Rushing and racing and running in circles
Moving so fast I’m forgetting my purpose
Blur of the traffic is sending me spinning
I’m getting nowhere
My head and my heart are colliding – chaotic
Pace of the world – I just wish I could stop it
Try to appear like I’ve got it together…
Sometimes I fear that I might disappear
In the blur of fast-forward I falter again…
From Slow Me Down, by Emmy Rossum, from her album Inside Out.
Alicia Keys talks about “going crazy” trying to do too much for too many people, and an article describes research on how multitasking is “dumbing us down” and boosting levels of stress-related hormones.
In her article What’s the rush?, Jenna Avery describes how constantly striving and being urgent about our lives and careers can have very negative impacts on emotional health, especially for highly sensitive people, who “don’t like to work under stress and pressure.”
She writes, “It makes us nervous and lessens the quality of our performance. As people with particularly high standards and conscientiousness, the conflict between wanting to do well and feeling unable to do so builds into an intense and painful internal struggle. It’s no wonder we sometimes explode, and more often burn out.”
She challenges sensitive people “to step outside this rushaholism and become leaders in honoring the deeper intuitive messages that guide our lives.”
The Week magazine [Oct 26 2007] reports on an article by Harriette Cole about Alicia Keys in Ebony magazine [Nov 2007]: “A Type A personality, the 26-year-old singer responded to the popularity of her first two albums by plunging herself deeper into songwriting and performing; at the same time, she felt obliged to be available to family, friends and anyone who asked.
‘My life got so crazy very quickly. For the past five years years, I don’t know when I ever said no, to the point where I became so dependable for people that they took advantage of it.
‘I finally realized I just became so depressed and I didn’t understand what I was feeling. Looking in the mirror, I didn’t recognize myself. It got to the point where I couldn’t hide it.’
“Desperate to get away from everyone, she booked a trip, alone, to Egypt. There, the implacable majesty of the pyramids and the Sphinx shocked her into some perspective.

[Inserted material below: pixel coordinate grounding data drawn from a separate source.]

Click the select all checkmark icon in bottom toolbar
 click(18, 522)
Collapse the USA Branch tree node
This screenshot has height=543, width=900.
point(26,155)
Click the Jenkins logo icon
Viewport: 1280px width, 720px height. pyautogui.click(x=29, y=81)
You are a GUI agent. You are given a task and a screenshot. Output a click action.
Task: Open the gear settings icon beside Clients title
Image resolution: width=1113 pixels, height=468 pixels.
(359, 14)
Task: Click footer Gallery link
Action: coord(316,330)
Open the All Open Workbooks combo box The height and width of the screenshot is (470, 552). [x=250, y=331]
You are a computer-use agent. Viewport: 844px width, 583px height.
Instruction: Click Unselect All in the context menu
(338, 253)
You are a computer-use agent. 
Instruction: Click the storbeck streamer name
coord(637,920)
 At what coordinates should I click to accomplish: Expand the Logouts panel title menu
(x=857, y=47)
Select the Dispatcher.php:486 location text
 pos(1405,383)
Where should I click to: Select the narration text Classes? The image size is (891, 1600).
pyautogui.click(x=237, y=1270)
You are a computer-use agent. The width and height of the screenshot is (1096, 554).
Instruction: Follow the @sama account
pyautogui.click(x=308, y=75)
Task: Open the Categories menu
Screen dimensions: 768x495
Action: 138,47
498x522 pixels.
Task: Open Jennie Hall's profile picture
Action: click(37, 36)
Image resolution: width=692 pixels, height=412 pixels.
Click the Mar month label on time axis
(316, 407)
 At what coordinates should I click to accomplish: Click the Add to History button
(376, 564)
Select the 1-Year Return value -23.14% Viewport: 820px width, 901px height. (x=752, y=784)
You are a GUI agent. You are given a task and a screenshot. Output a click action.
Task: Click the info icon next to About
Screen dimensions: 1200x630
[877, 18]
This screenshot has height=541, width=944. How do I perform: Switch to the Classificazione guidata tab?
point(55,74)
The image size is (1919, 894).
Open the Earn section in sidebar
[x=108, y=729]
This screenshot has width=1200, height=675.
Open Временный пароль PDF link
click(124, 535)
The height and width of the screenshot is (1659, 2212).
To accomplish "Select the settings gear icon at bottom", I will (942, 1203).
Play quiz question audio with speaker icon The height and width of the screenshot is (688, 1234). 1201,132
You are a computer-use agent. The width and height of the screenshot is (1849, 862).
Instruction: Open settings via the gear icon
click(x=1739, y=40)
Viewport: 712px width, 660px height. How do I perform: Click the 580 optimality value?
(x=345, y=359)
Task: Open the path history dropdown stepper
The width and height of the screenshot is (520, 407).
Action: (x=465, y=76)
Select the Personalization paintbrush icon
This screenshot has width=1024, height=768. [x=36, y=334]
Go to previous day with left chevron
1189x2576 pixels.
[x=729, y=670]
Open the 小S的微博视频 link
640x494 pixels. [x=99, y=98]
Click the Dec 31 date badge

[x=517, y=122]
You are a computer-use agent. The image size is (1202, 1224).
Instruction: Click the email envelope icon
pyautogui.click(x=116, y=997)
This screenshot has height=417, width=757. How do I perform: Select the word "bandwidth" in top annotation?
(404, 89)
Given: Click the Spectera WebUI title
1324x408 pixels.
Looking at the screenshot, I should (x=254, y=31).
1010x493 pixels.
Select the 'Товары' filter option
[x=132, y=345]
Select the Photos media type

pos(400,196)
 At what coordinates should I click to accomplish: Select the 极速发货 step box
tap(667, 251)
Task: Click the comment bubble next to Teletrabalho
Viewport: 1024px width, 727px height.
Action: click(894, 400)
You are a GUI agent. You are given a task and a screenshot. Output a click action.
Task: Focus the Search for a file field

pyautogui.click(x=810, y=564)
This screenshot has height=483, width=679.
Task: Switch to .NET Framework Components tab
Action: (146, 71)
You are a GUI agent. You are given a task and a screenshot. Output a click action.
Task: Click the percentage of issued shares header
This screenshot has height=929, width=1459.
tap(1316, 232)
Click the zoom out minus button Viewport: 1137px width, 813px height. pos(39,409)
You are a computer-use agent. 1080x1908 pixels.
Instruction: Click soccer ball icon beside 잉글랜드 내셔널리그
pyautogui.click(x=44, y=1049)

‘You go into these tombs and see the wonders of the human hand, carving and painting and shaving away to create these beautiful art pieces. I almost started crying. I saw the power of the human spirit in a way that we can create anything, anything at all. I had a new understanding. I felt renewed.'”
Image of Alicia Keys from her album As I Am.
“To do two things at once is to do neither.” Publilius Syrus, Roman slave, first century B.C.
That quote is from the article The Autumn of the Multitaskers, by Walter Kirn [Nov 2007 Atlantic Monthly; subscription required], which concludes, “Neuroscience is confirming what we all suspect: Multitasking is dumbing us down and driving us crazy…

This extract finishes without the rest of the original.